§ **EXERCISE REQUIREMENTS**
Using the listing that follows, filter out every line lacking the string "will" and return the rest.

-*-

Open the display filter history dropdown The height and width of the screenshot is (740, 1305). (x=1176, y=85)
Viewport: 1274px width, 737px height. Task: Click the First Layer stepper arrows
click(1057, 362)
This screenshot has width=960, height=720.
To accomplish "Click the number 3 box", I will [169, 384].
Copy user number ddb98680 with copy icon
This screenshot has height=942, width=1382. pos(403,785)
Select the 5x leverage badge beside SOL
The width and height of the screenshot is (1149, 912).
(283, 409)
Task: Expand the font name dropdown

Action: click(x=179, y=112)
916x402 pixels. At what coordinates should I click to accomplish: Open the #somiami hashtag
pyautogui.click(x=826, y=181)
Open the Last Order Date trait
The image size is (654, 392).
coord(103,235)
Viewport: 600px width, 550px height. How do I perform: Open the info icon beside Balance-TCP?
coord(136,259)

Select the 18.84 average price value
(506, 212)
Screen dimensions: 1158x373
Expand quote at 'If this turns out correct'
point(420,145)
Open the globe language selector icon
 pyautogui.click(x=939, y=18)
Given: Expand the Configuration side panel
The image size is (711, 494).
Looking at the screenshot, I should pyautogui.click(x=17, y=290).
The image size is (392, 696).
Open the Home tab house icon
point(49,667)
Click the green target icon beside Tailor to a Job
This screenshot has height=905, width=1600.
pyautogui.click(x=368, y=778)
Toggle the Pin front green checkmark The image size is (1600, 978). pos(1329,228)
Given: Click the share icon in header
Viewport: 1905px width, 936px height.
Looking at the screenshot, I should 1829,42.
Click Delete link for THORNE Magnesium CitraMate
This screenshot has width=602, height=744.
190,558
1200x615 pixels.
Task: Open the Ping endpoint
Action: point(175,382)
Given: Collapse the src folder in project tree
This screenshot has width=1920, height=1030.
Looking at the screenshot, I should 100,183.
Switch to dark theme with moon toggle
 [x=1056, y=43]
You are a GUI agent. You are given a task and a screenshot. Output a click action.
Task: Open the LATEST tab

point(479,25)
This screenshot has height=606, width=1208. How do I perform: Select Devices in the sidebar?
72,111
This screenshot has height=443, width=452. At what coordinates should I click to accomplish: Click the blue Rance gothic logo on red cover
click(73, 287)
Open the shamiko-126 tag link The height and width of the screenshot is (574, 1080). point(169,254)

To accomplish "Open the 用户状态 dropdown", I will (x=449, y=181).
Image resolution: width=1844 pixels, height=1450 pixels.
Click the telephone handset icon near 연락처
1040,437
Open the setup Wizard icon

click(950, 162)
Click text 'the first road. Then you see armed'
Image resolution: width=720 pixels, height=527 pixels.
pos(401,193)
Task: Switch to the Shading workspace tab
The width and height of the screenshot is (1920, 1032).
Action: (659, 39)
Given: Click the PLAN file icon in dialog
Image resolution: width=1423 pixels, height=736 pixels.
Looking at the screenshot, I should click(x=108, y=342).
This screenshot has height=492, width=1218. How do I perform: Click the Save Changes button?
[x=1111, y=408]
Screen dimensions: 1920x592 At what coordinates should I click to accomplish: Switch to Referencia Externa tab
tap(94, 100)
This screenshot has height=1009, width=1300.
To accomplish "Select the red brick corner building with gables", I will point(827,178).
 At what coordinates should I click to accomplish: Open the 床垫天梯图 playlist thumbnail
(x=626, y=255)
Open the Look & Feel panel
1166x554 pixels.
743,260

-*-

§ **WRITTEN ANSWER**
To accomplish "Click the number 3 box", I will [169, 384].
To accomplish "Open the 用户状态 dropdown", I will (x=449, y=181).
To accomplish "Select the red brick corner building with gables", I will point(827,178).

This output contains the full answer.